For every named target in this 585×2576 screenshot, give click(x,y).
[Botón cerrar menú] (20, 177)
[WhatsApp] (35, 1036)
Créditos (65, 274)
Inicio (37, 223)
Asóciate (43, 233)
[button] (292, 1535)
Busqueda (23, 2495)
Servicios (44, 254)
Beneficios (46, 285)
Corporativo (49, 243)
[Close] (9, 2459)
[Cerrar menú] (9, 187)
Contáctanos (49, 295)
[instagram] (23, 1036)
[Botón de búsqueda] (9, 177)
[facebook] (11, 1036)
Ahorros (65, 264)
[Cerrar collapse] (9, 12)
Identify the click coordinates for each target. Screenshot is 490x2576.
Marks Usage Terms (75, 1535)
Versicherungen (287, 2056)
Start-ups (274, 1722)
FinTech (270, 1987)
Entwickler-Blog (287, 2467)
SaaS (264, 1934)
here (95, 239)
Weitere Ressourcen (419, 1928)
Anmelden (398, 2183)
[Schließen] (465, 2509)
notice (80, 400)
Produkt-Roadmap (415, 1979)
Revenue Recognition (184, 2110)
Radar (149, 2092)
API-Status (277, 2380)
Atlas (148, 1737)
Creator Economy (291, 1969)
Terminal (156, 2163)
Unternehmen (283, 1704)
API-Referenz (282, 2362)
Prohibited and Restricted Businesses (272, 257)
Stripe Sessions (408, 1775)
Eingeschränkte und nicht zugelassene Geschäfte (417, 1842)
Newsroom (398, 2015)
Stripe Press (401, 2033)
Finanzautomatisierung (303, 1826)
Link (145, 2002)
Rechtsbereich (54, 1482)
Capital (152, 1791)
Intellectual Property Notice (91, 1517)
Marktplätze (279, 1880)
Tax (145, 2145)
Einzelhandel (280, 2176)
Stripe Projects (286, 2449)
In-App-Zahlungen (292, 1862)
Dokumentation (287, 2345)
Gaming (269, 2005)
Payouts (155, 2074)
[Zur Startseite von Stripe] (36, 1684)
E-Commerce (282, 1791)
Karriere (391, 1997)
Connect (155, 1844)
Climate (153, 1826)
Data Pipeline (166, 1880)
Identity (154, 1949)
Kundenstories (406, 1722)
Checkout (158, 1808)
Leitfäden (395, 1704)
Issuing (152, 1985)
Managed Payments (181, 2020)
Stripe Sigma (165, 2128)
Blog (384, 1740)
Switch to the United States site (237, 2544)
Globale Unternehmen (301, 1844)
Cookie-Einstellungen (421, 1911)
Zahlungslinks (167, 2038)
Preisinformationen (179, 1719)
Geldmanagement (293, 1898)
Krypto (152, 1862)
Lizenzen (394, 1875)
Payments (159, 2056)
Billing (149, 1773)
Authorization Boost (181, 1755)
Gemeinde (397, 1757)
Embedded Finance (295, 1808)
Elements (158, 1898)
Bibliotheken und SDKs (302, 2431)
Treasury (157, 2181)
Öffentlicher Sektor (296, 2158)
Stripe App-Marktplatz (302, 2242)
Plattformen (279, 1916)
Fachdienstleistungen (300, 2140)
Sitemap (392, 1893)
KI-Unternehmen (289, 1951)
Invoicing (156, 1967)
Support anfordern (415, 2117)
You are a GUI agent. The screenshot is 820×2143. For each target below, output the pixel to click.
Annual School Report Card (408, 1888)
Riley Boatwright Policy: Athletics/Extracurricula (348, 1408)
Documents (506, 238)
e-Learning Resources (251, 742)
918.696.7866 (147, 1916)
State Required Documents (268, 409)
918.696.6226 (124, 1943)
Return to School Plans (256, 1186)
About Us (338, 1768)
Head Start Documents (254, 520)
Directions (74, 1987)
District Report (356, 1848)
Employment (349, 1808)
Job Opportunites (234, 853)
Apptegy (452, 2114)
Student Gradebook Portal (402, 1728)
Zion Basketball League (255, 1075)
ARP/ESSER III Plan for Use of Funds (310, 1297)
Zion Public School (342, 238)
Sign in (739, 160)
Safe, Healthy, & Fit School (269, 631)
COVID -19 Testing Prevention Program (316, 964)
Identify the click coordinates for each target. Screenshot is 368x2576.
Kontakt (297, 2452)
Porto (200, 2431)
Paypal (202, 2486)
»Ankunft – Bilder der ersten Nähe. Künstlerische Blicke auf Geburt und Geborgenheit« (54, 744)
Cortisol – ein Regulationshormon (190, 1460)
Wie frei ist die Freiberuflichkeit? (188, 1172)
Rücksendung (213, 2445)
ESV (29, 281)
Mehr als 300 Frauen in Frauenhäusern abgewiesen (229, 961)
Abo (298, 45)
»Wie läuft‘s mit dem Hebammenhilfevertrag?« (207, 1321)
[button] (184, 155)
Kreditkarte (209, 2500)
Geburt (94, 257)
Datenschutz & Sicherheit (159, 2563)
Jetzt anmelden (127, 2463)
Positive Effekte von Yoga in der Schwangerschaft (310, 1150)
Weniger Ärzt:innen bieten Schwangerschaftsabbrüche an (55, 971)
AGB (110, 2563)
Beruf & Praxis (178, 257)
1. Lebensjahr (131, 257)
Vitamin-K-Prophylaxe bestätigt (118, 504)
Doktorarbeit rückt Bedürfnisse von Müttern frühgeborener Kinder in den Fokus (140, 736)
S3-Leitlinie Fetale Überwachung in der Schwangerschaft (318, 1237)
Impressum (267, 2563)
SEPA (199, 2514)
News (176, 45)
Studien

(WORK TO COMPLETE): The lines above from the one containing "Screenshot is 490x2576." through the one containing "Stripe Sessions (408, 1775)" are to be set down exactly, and no others.

(RESULT OF THE EXERCISE):
Identify the click coordinates for each target. Screenshot is 490x2576.
Marks Usage Terms (75, 1535)
Versicherungen (287, 2056)
Start-ups (274, 1722)
FinTech (270, 1987)
Entwickler-Blog (287, 2467)
SaaS (264, 1934)
here (95, 239)
Weitere Ressourcen (419, 1928)
Anmelden (398, 2183)
[Schließen] (465, 2509)
notice (80, 400)
Produkt-Roadmap (415, 1979)
Revenue Recognition (184, 2110)
Radar (149, 2092)
API-Status (277, 2380)
Atlas (148, 1737)
Creator Economy (291, 1969)
Terminal (156, 2163)
Unternehmen (283, 1704)
API-Referenz (282, 2362)
Prohibited and Restricted Businesses (272, 257)
Stripe Sessions (408, 1775)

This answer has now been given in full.